Les accras de haddock sont l’une de ces bouchées qui font le lien entre mémoire créole et table française contemporaine. Dans les grandes références culinaires françaises, la famille des accras reste d’abord associée aux Antilles et aux accras de morue, comme on le voit chez 750g, Marmiton ou Pavillon France. La promesse reste la même dans cette version : une petite friture nerveuse, dorée, croustillante à l’extérieur, souple et parfumée à cœur, portée par l’ail, l’oignon, les herbes et une pointe de piment. Ce qui change ici, c’est la personnalité du poisson.

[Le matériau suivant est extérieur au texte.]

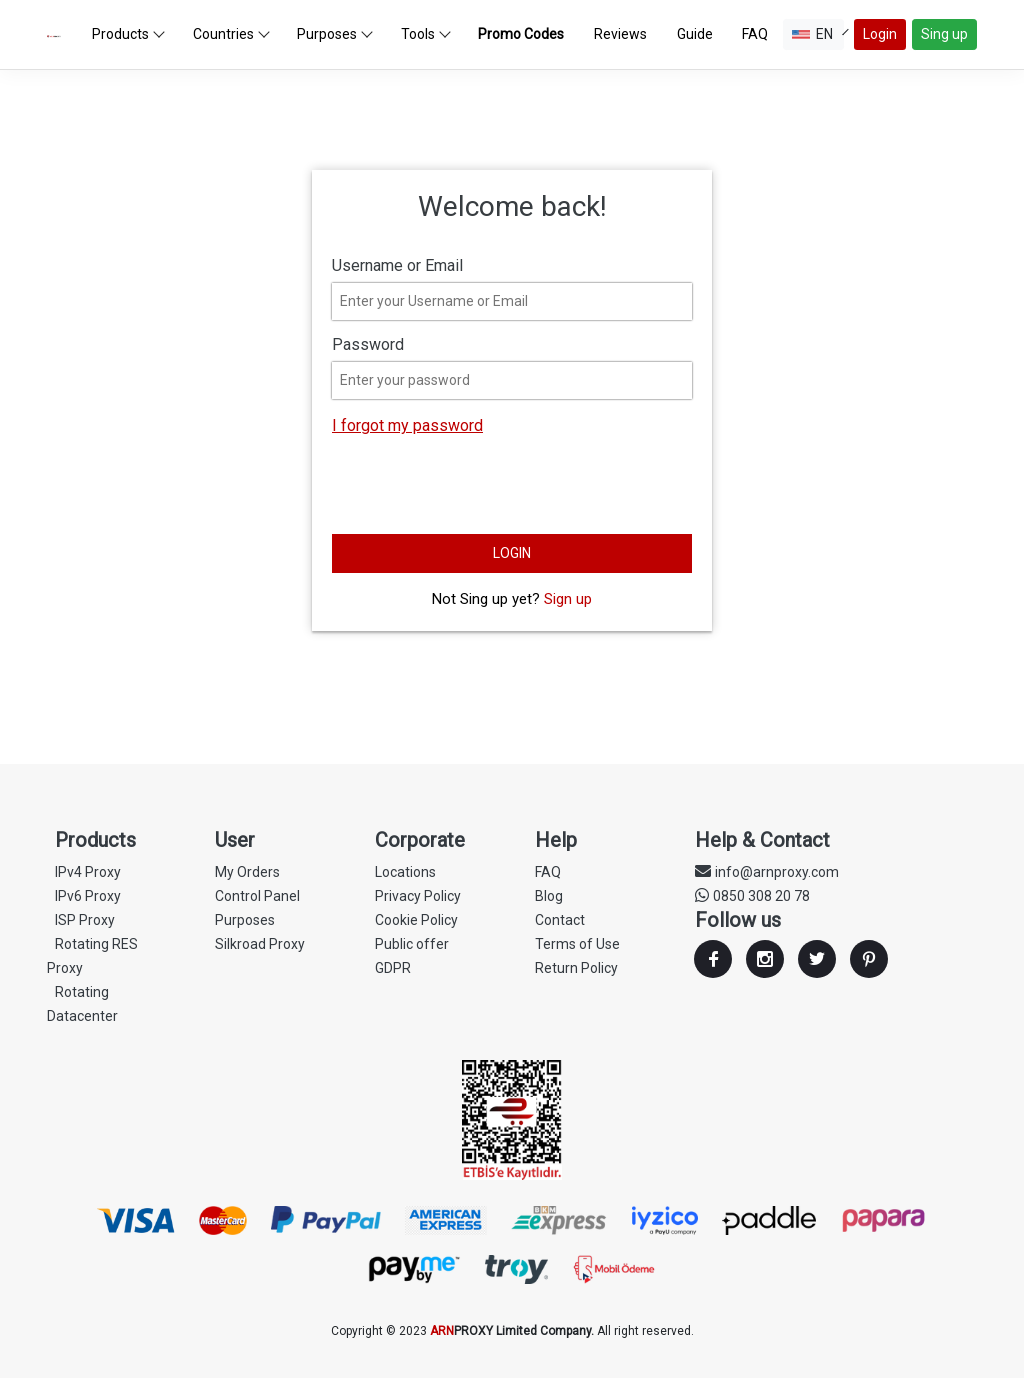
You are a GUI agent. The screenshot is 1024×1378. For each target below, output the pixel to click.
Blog (549, 896)
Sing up (944, 34)
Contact (560, 920)
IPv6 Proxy (88, 896)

Le haddock, c’est l’églefin fumé, plus direct, plus iodé, plus salin, avec cette note fumée qui donne immédiatement de la profondeur à la bouchée sans la rendre lourde.
Cette recette est particulièrement séduisante parce qu’elle ne cherche pas à copier à l’identique l’accras antillais très farinacé et bien gonflé : elle l’interprète. Avec une proportion généreuse de poisson, un peu de crème et juste assez de farine pour lier, on obtient un accras plus intense, presque à mi-chemin entre le beignet créole et la croquette de poisson fumé. Le résultat est plus fondant, plus charnu, avec un goût de mer très lisible. C’est une excellente manière de mettre en valeur le haddock autrement qu’en salade ou en brandade minute, et de prolonger un repas marin commencé par un carpaccio de haddock ou servi dans un buffet maison aux côtés d’un cake salé moelleux.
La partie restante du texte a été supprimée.